---- 利用可能なデータ
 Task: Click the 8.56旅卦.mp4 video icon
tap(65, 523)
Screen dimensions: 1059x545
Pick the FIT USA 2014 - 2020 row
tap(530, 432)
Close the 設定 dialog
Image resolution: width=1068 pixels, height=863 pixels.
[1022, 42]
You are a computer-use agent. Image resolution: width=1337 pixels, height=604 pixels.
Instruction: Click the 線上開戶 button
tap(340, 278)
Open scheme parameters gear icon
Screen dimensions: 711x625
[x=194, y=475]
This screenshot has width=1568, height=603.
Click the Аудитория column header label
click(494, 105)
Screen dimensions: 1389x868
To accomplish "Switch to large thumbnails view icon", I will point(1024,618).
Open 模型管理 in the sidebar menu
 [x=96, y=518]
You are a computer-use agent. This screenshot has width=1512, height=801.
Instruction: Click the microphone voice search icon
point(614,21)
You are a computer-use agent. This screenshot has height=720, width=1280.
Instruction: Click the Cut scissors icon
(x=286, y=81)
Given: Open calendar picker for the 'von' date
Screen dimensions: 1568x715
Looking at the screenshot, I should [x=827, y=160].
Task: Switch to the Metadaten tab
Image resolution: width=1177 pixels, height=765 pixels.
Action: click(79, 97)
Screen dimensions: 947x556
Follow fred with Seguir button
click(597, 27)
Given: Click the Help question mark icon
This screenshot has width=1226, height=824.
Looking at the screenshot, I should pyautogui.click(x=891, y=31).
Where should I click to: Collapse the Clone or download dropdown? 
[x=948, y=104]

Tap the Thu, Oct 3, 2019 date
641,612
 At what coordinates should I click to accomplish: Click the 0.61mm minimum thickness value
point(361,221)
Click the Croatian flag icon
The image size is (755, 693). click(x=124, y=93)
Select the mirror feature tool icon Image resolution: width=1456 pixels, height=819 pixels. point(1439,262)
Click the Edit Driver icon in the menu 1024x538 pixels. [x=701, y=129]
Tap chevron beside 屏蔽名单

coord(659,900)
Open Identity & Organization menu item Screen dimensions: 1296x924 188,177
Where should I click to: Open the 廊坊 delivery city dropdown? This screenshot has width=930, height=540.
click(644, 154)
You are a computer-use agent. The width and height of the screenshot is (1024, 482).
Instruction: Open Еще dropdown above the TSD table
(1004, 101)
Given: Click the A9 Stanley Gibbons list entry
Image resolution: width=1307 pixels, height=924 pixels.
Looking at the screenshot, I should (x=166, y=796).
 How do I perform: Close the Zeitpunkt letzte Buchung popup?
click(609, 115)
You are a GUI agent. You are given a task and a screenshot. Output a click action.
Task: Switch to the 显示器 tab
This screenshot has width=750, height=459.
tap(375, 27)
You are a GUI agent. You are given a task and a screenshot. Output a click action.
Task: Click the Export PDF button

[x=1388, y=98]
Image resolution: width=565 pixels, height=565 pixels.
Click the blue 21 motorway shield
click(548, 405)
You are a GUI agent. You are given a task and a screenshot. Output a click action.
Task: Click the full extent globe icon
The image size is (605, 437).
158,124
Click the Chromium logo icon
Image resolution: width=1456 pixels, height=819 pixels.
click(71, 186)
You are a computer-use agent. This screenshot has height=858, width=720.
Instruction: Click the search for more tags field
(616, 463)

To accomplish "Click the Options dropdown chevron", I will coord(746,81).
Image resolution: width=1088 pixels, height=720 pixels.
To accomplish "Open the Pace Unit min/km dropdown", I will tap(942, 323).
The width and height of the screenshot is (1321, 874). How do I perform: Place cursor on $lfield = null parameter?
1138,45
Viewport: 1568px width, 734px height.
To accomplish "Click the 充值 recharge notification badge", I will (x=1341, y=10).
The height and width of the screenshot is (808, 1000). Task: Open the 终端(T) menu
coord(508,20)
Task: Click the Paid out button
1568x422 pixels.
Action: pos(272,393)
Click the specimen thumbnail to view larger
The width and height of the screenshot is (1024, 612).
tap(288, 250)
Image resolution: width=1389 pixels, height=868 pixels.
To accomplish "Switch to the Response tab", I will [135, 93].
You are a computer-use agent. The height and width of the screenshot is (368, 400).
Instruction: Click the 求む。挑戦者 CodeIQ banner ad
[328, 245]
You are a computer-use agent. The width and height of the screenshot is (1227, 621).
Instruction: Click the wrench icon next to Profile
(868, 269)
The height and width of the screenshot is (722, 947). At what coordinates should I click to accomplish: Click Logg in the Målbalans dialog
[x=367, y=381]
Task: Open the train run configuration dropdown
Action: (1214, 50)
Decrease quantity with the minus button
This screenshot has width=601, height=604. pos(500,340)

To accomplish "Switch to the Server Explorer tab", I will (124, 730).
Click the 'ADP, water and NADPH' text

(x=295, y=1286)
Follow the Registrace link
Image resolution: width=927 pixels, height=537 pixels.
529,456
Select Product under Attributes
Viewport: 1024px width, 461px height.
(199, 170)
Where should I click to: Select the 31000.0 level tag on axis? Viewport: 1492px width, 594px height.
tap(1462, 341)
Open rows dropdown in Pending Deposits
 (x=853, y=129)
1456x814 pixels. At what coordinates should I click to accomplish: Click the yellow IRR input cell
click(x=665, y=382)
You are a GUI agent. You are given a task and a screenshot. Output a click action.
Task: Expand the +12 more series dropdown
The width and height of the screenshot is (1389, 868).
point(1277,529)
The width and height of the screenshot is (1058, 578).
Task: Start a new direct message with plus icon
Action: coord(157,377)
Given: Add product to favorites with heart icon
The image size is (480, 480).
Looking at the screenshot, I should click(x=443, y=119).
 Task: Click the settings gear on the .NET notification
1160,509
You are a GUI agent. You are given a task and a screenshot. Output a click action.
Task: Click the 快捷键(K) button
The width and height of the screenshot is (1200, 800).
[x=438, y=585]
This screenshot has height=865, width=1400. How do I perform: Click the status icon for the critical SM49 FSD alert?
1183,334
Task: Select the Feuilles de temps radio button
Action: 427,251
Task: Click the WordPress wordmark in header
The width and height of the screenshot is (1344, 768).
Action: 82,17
--------
上の行をすべて、「Instruction」を「Goal」に置き換え、それ以外は一切変えずに書き換えてください。

* 演習の解答
 Task: Click the 8.56旅卦.mp4 video icon
tap(65, 523)
Screen dimensions: 1059x545
Pick the FIT USA 2014 - 2020 row
tap(530, 432)
Close the 設定 dialog
Image resolution: width=1068 pixels, height=863 pixels.
[1022, 42]
You are a computer-use agent. Image resolution: width=1337 pixels, height=604 pixels.
Goal: Click the 線上開戶 button
tap(340, 278)
Open scheme parameters gear icon
Screen dimensions: 711x625
[x=194, y=475]
This screenshot has width=1568, height=603.
Click the Аудитория column header label
click(494, 105)
Screen dimensions: 1389x868
To accomplish "Switch to large thumbnails view icon", I will point(1024,618).
Open 模型管理 in the sidebar menu
 [x=96, y=518]
You are a computer-use agent. This screenshot has width=1512, height=801.
Goal: Click the microphone voice search icon
point(614,21)
You are a computer-use agent. This screenshot has height=720, width=1280.
Goal: Click the Cut scissors icon
(x=286, y=81)
Given: Open calendar picker for the 'von' date
Screen dimensions: 1568x715
Looking at the screenshot, I should [x=827, y=160].
Task: Switch to the Metadaten tab
Image resolution: width=1177 pixels, height=765 pixels.
Action: click(79, 97)
Screen dimensions: 947x556
Follow fred with Seguir button
click(597, 27)
Given: Click the Help question mark icon
This screenshot has width=1226, height=824.
Looking at the screenshot, I should pyautogui.click(x=891, y=31).
Where should I click to: Collapse the Clone or download dropdown? 
[x=948, y=104]

Tap the Thu, Oct 3, 2019 date
641,612
 At what coordinates should I click to accomplish: Click the 0.61mm minimum thickness value
point(361,221)
Click the Croatian flag icon
The image size is (755, 693). click(x=124, y=93)
Select the mirror feature tool icon Image resolution: width=1456 pixels, height=819 pixels. point(1439,262)
Click the Edit Driver icon in the menu 1024x538 pixels. [x=701, y=129]
Tap chevron beside 屏蔽名单

coord(659,900)
Open Identity & Organization menu item Screen dimensions: 1296x924 188,177
Where should I click to: Open the 廊坊 delivery city dropdown? This screenshot has width=930, height=540.
click(644, 154)
You are a computer-use agent. The width and height of the screenshot is (1024, 482).
Goal: Open Еще dropdown above the TSD table
(1004, 101)
Given: Click the A9 Stanley Gibbons list entry
Image resolution: width=1307 pixels, height=924 pixels.
Looking at the screenshot, I should (x=166, y=796).
 How do I perform: Close the Zeitpunkt letzte Buchung popup?
click(609, 115)
You are a GUI agent. You are given a task and a screenshot. Output a click action.
Task: Switch to the 显示器 tab
This screenshot has width=750, height=459.
tap(375, 27)
You are a GUI agent. You are given a task and a screenshot. Output a click action.
Task: Click the Export PDF button

[x=1388, y=98]
Image resolution: width=565 pixels, height=565 pixels.
Click the blue 21 motorway shield
click(548, 405)
You are a GUI agent. You are given a task and a screenshot. Output a click action.
Task: Click the full extent globe icon
The image size is (605, 437).
158,124
Click the Chromium logo icon
Image resolution: width=1456 pixels, height=819 pixels.
click(71, 186)
You are a computer-use agent. This screenshot has height=858, width=720.
Goal: Click the search for more tags field
(616, 463)

To accomplish "Click the Options dropdown chevron", I will coord(746,81).
Image resolution: width=1088 pixels, height=720 pixels.
To accomplish "Open the Pace Unit min/km dropdown", I will tap(942, 323).
The width and height of the screenshot is (1321, 874). How do I perform: Place cursor on $lfield = null parameter?
1138,45
Viewport: 1568px width, 734px height.
To accomplish "Click the 充值 recharge notification badge", I will (x=1341, y=10).
The height and width of the screenshot is (808, 1000). Task: Open the 终端(T) menu
coord(508,20)
Task: Click the Paid out button
1568x422 pixels.
Action: pos(272,393)
Click the specimen thumbnail to view larger
The width and height of the screenshot is (1024, 612).
tap(288, 250)
Image resolution: width=1389 pixels, height=868 pixels.
To accomplish "Switch to the Response tab", I will [135, 93].
You are a computer-use agent. The height and width of the screenshot is (368, 400).
Goal: Click the 求む。挑戦者 CodeIQ banner ad
[328, 245]
You are a computer-use agent. The width and height of the screenshot is (1227, 621).
Goal: Click the wrench icon next to Profile
(868, 269)
The height and width of the screenshot is (722, 947). At what coordinates should I click to accomplish: Click Logg in the Målbalans dialog
[x=367, y=381]
Task: Open the train run configuration dropdown
Action: (1214, 50)
Decrease quantity with the minus button
This screenshot has width=601, height=604. pos(500,340)

To accomplish "Switch to the Server Explorer tab", I will (124, 730).
Click the 'ADP, water and NADPH' text

(x=295, y=1286)
Follow the Registrace link
Image resolution: width=927 pixels, height=537 pixels.
529,456
Select Product under Attributes
Viewport: 1024px width, 461px height.
(199, 170)
Where should I click to: Select the 31000.0 level tag on axis? Viewport: 1492px width, 594px height.
tap(1462, 341)
Open rows dropdown in Pending Deposits
 (x=853, y=129)
1456x814 pixels. At what coordinates should I click to accomplish: Click the yellow IRR input cell
click(x=665, y=382)
You are a GUI agent. You are given a task and a screenshot. Output a click action.
Task: Expand the +12 more series dropdown
The width and height of the screenshot is (1389, 868).
point(1277,529)
The width and height of the screenshot is (1058, 578).
Task: Start a new direct message with plus icon
Action: coord(157,377)
Given: Add product to favorites with heart icon
The image size is (480, 480).
Looking at the screenshot, I should click(x=443, y=119).
 Task: Click the settings gear on the .NET notification
1160,509
You are a GUI agent. You are given a task and a screenshot. Output a click action.
Task: Click the 快捷键(K) button
The width and height of the screenshot is (1200, 800).
[x=438, y=585]
This screenshot has height=865, width=1400. How do I perform: Click the status icon for the critical SM49 FSD alert?
1183,334
Task: Select the Feuilles de temps radio button
Action: 427,251
Task: Click the WordPress wordmark in header
The width and height of the screenshot is (1344, 768).
Action: 82,17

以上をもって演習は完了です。